I was in high school when my mom died, and I wasn’t close with anyone who had also lost a parent, let alone anyone who knew how to talk about it. While my teachers and peers were sympathetic, I subconsciously pushed my grief to the side, believing it necessary in order to get by. I didn’t talk much about her and my feelings even less, but would burst with grief every year on her birthday and the anniversary of her death in the privacy of my room or in my car by her gravesite, the cellophane from the grocery store flowers crinkling in my lap.
No one knew me when I got to college, and that meant no one knew her. In the first few months of freshman year, I found myself in an endless cycle of the same conversation with new people, all leading one way or another to the topic of parents. At first, I was reluctant to say anything about her death for fear of scaring away potential friends, but quickly became resentful of my own silence. I realized I wanted to talk about her. I wanted to remember her, to keep her with me, to introduce her to my new friends. Talking about my mom didn’t scare anyone away. Instead, it brought us closer and I even became friends with people who’d experienced similar losses. Getting to know each other meant getting to know each other’s parents. We’d tell stories and exchange details of their passions, quirks, what once embarrassed us that we now admired. We knew the loneliness of loss and found that we could hold it together.

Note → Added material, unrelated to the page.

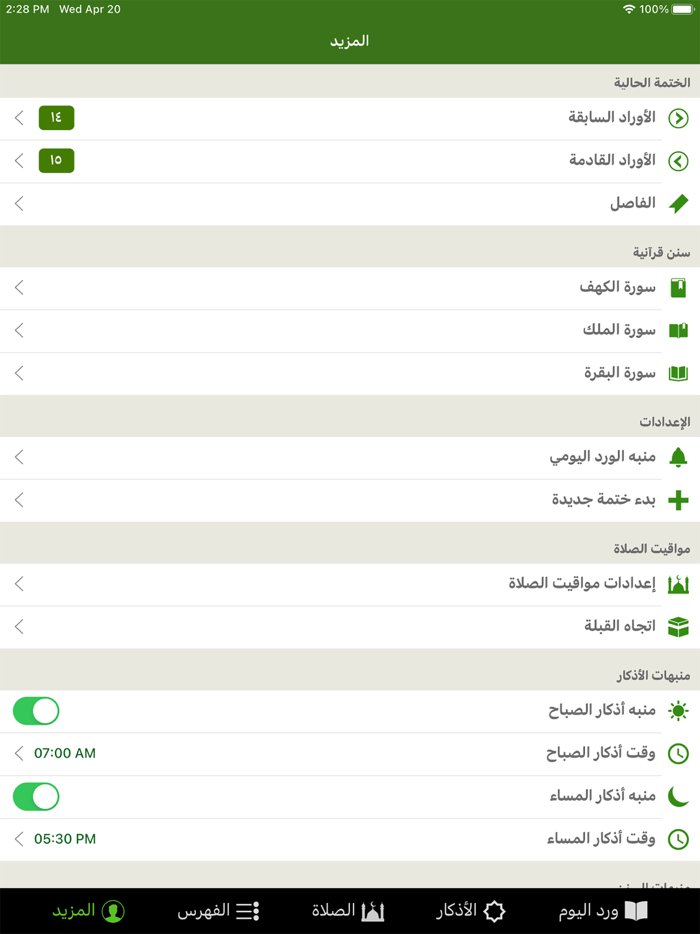Click the green plus icon to start new Khatmah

When my dad died five years later during my junior year of college, I let the magnitude of his loss wash over me. I located and named all of the other losses that his entailed: his family history, memories of my mother, memories of my childhood, parts of him I hadn’t gotten to know yet, our adult relationship, and I let the grief pour on. I grieved the death of my mother all over again on top of his, this time with more acute awareness of exactly what I lost.
Turning inward, I withdrew from the world around me. I did exactly what I needed to do to get by in school, nothing more, nothing less, and that took all of my energy. I saw friends and went out on the weekends, but rarely did I feel present where I was; rather, I felt like a shell of a person, watching my body walk me through the life I could be living if I wasn’t so deep in my own grief. I could not be both attentive to lectures and to my grief. I could not have fun at a party when all I had to say was how heartbroken I was that my dad died. And that wasn’t fun for anyone else. My inner and outer worlds were incompatible at a fundamental level, and I couldn’t figure out how to align the two.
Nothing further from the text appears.